The Key=Value Store That Nobody Used

4 min read

Yes, I am aware that your "persistent" Key Value store makes you extremely happy. Did anyone, however, notice that Hstore is included with PostgreSQL? I think PostgreSQL is a really good RDBMS that is frequently disregarded. Even better, it has a fantastic publisher/subscriber system that many people may have implemented using Redis, RabbitMQ, etc. (or LISTEN/NOTIFY in terms of PostgreSQL). I would simply recommend Postgres to anyone who has never used anything other than MySQL.

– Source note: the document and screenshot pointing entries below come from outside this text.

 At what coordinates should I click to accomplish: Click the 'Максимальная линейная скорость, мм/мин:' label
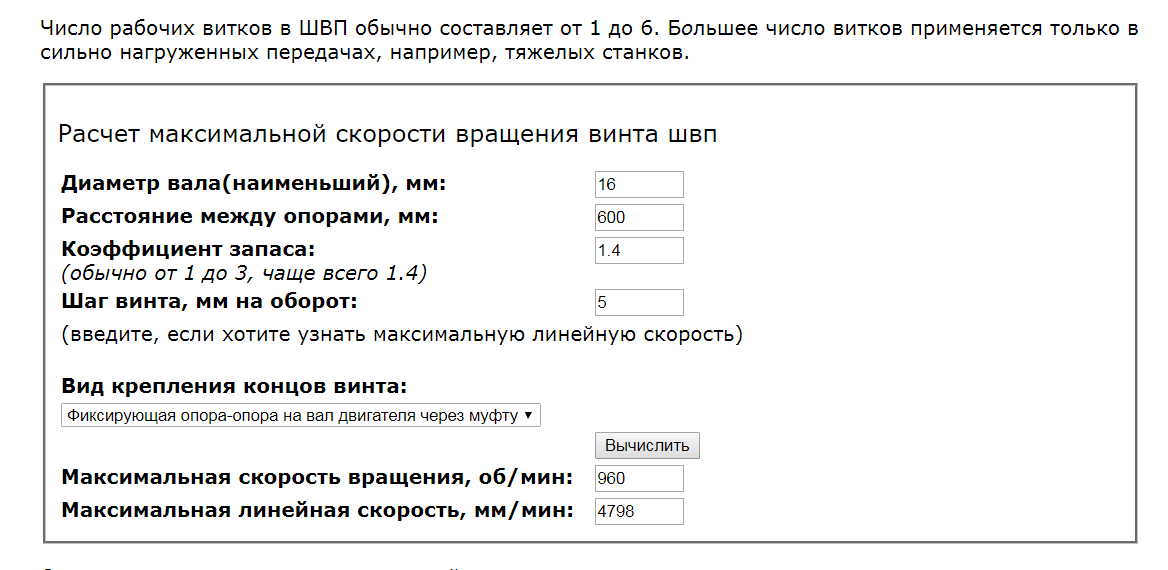317,511
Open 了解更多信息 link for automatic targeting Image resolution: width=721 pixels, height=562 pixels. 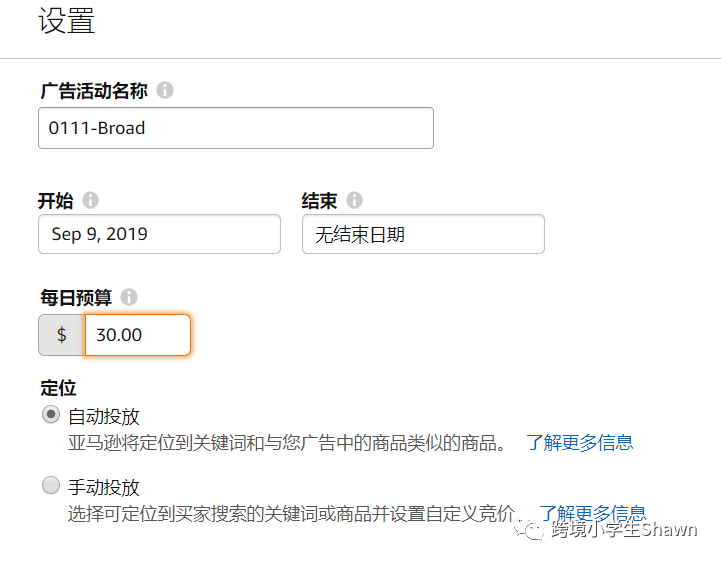pyautogui.click(x=580, y=442)

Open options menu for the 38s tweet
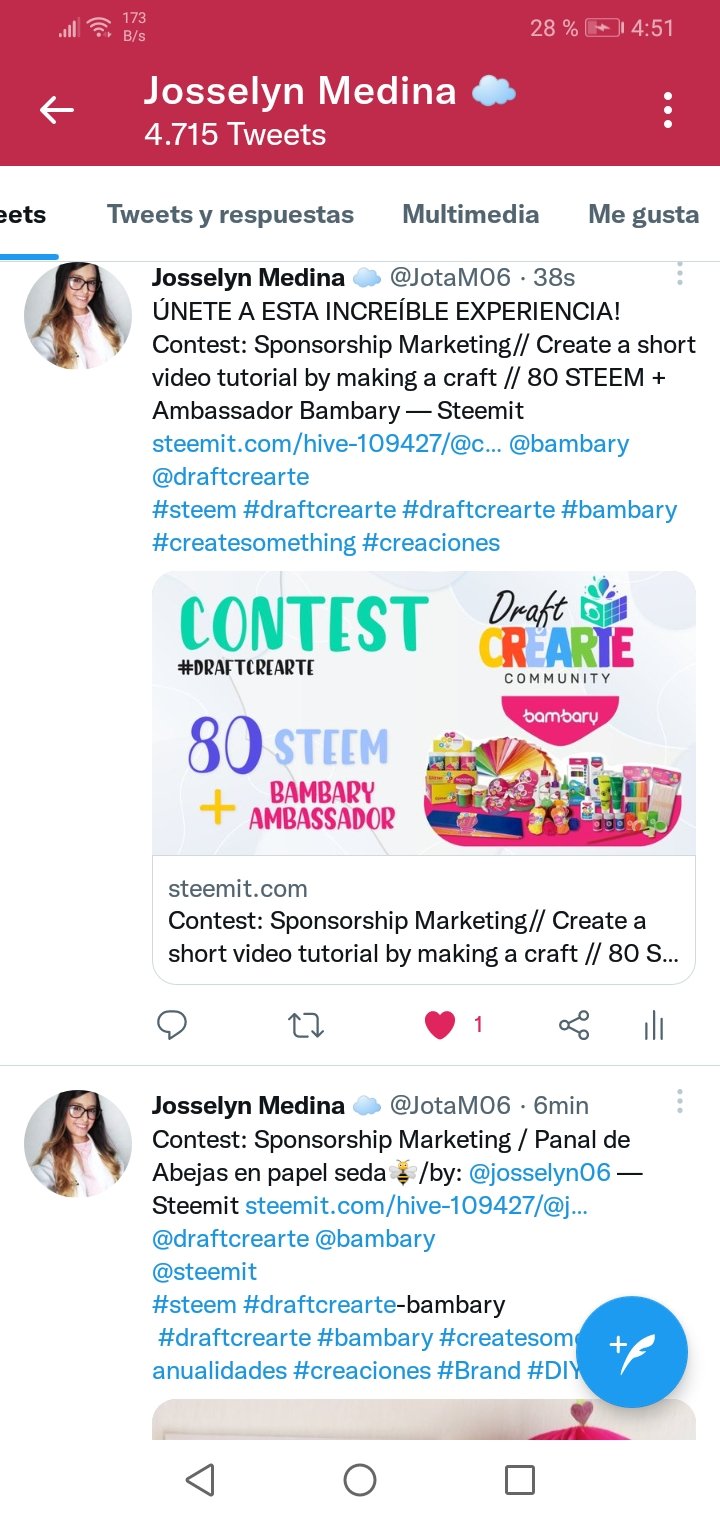click(680, 274)
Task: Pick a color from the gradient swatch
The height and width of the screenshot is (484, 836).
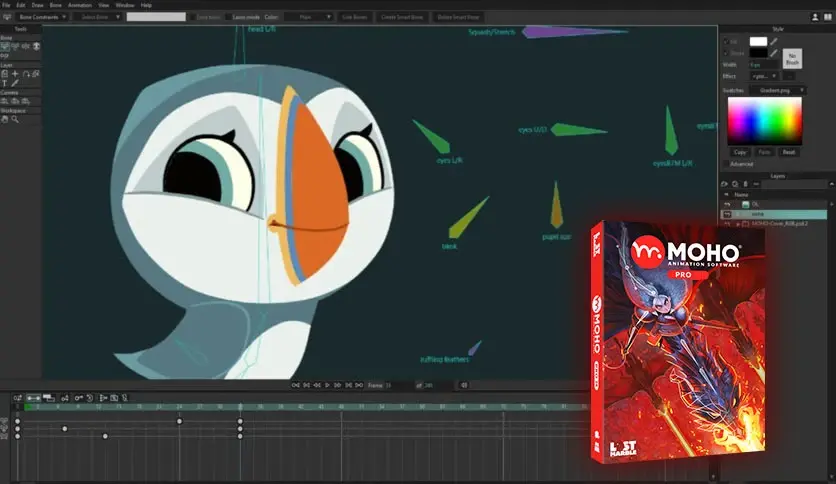Action: pos(764,120)
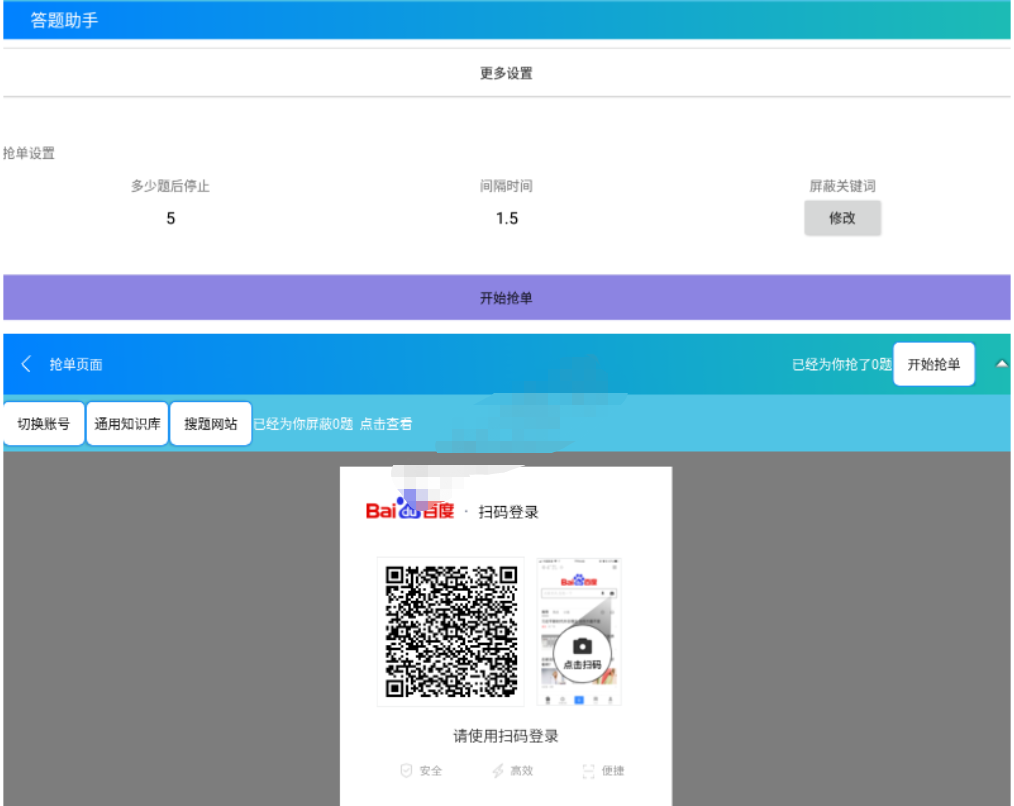Click the phone screenshot preview thumbnail
1014x806 pixels.
pos(579,632)
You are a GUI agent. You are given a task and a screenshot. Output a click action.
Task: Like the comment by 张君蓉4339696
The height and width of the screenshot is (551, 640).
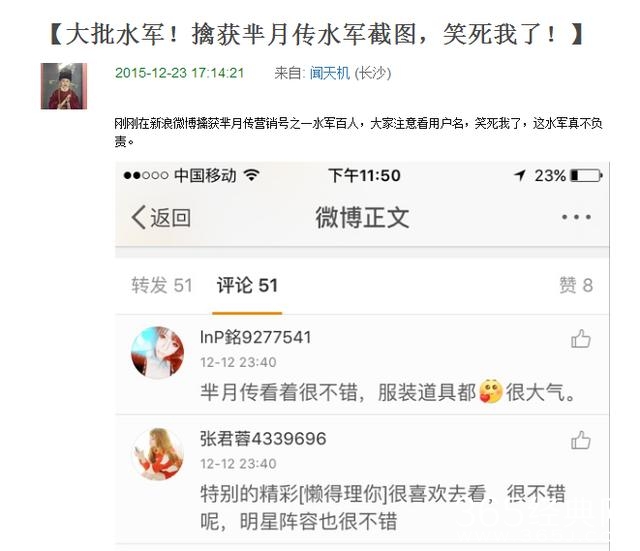[581, 440]
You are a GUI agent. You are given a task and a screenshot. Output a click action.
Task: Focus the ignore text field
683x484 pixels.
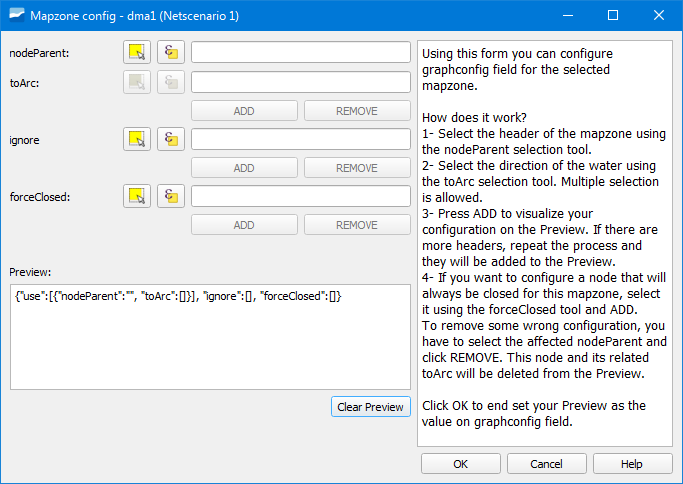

I'll be concentrating on a key value store that is actually ACID compliant rather than looking at benchmarks. Postgres utilizes its storage engine and has an addition for key-value storage on top. The idea is to have a table with one or more columns with the datatype “hstore” which in turn has a “structure-free storage” in it.

When considering this model, numerous analogies pop into mind. Similar to Cassandra, it may be a Column Family Store where the row key is the table's primary key, each column of the hstore type acts as a supercolumn, and the key for each hstore entry is a column name. Similar to Redis's Hash structures (HSET, HDEL), you can imagine it as a two- or three-level MongoDB store. (few modifications required). it allows me the chance to show you some incredibly simple examples, despite being similar (when little tricks are applied) to your NoSQL store structures.

Let's first configure our system. I'll compile Postgres from source and use the most recent version for my experiment. After entering the source directory, type:

./configure & & make install

to install your Postgres. Don't forget to install the extensions in the contrib directory:

cd ./contrib & & make install

Once it is configured, you can start the server and create your own PostgreSQL database cluster (Tip: Use initdb and pg_ctl). Launch psql after that, and make sure your hstore extension is installed:

CREATE EXTENSI ON hstore;
SELECT 'foo=>bar' ::hstore;

If everything goes according to plan, a table output should be visible. We are now prepared to begin some DDL. I made a table called my_store and defined it as follows:

CREATE TABLE my_store (
	id character varying(1024) NOT NULL,
	doc hstore,
	CONSTRAINT my_store_pkey PRIMARY KEY (id)
)WITH (
	OIDS=FALSE
);

CREATE INDEX my_store_doc_idx_gist ON my_store
USING gist(doc);

You can see that I've created a table with a hstore column type and a GiST index (for operators like?,?&,?|, etc.). To learn more about the various operators that are offered, consult the documentation. I now have a database and tables created, and I use a straightforward script to fill it with about 115K rows of data from a Twitter stream. Remember that this is real-world data, and I was hoping to find out a few fundamental things by running some simple queries on it.

How many people, for instance, use hashtags, make mentions, or include links in their tweets? To accomplish this, I created a straightforward Python script using psycopg2 and tweepy, which I ran for a few hours. If there were any hashtags in the tweet, I added a key value pair of "has_hashtags: t" to each tweet in my store.

Similar to that, I added "has_urls" and "has_mentions" if they appeared in the tweet. Later, I will query my table using these keys and my GiST index.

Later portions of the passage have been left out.